NUMA Considerations
Modern multi-socket servers use a memory architecture called NUMA (Non-Uniform Memory Access) ⧉. In a NUMA system, each CPU socket has its own local memory and I/O paths. Accessing local resources is faster than reaching across sockets to remote memory or devices.
Linux is NUMA-aware, but performance can still degrade if workloads or I/O devices aren't correctly aligned with the CPU topology. This matters especially when working with high-throughput components like NVMe devices and network interface cards (NICs).
Simplyblock highly recommends a NUMA-aware configuration in multi-socket systems.
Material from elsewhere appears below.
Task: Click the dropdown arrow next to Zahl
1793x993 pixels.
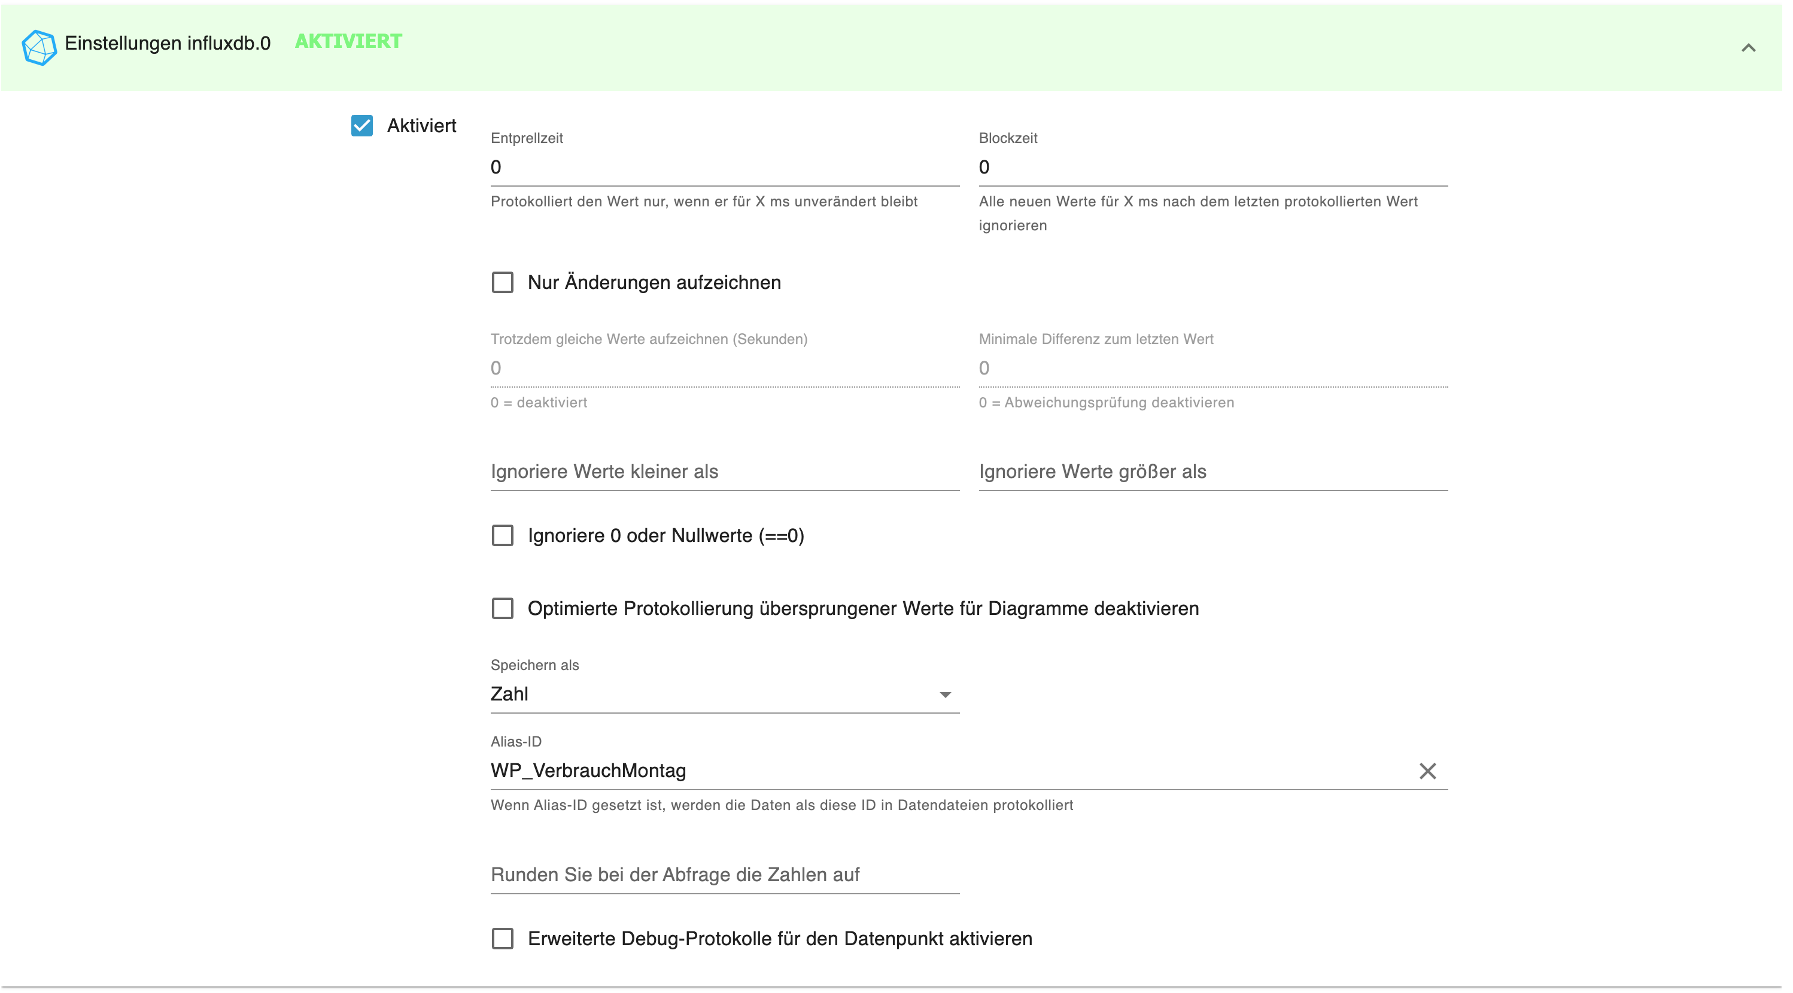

To ensure optimal performance, each CPU socket should have a dedicated NIC and dedicated NVMe devices. These NICs and NVMe devices must be installed in PCI-e slots that are physically connected to their respective CPUs. This setup ensures low-latency, high-bandwidth data paths between the backing storage devices, the storage software, and the network.
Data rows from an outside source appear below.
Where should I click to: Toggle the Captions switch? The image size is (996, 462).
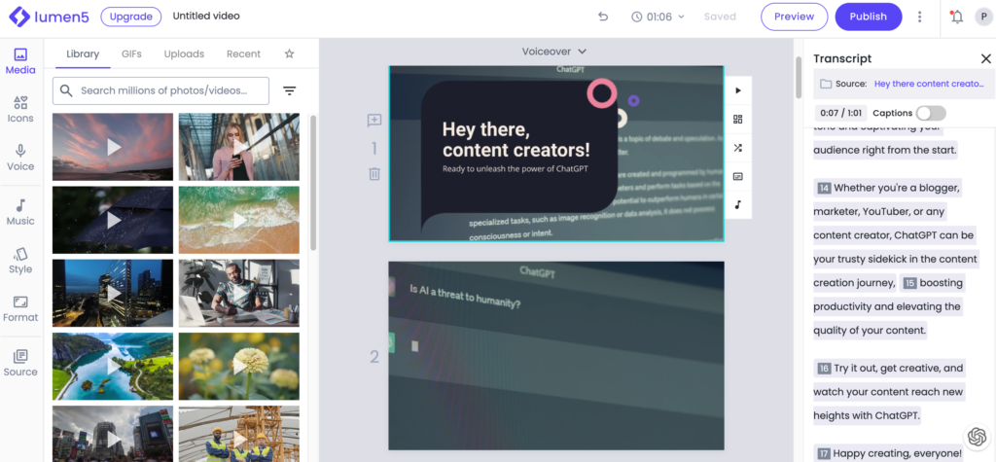(930, 113)
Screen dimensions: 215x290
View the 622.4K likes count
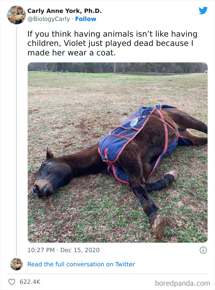(x=30, y=282)
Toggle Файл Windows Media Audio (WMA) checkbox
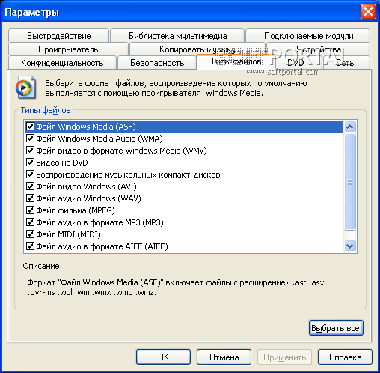The height and width of the screenshot is (373, 380). (x=30, y=138)
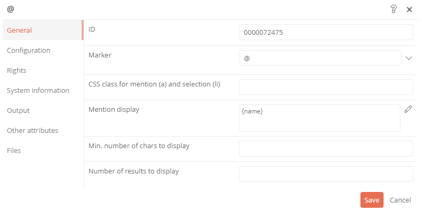
Task: Click the Number of results to display field
Action: click(x=326, y=174)
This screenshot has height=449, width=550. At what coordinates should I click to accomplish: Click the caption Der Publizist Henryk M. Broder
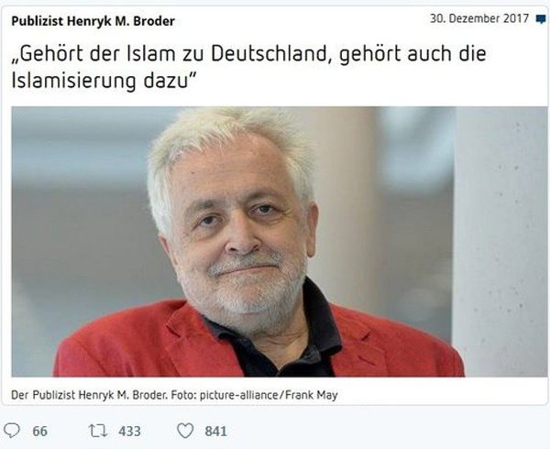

Checking NUMA Configuration
Before configuring simplyblock, the system configuration should be checked for multiple NUMA nodes. This can be done
using the lscpu
tool.
lscpu | grep -i numa
root@demo:~# lscpu | grep -i numa
NUMA node(s): 2
NUMA node0 CPU(s): 0-31
NUMA node1 CPU(s): 32-63
In the example above, the system has two NUMA nodes.
Recommendation
If the system consists of multiple NUMA nodes, it is recommended to configure simplyblock with multiple storage nodes per storage host. The number of storage nodes should match the number of NUMA nodes.
Ensuring NUMA-Aware Devices
For optimal performance, there should be a similar number of NVMe devices per NUMA node. Additionally, it is recommended to provide one Ethernet NIC per NUMA node.
To check the NUMA assignment of PCI-e devices, the lspci
tool and a small script can be used.
yum install pciutils
#!/bin/bash
for i in /sys/class/*/*/device; do
pci=$(basename "$(readlink $i)")
if [ -e $i/numa_node ]; then
echo "NUMA Node: `cat $i/numa_node` ($i): `lspci -s $pci`" ;
fi
done | sort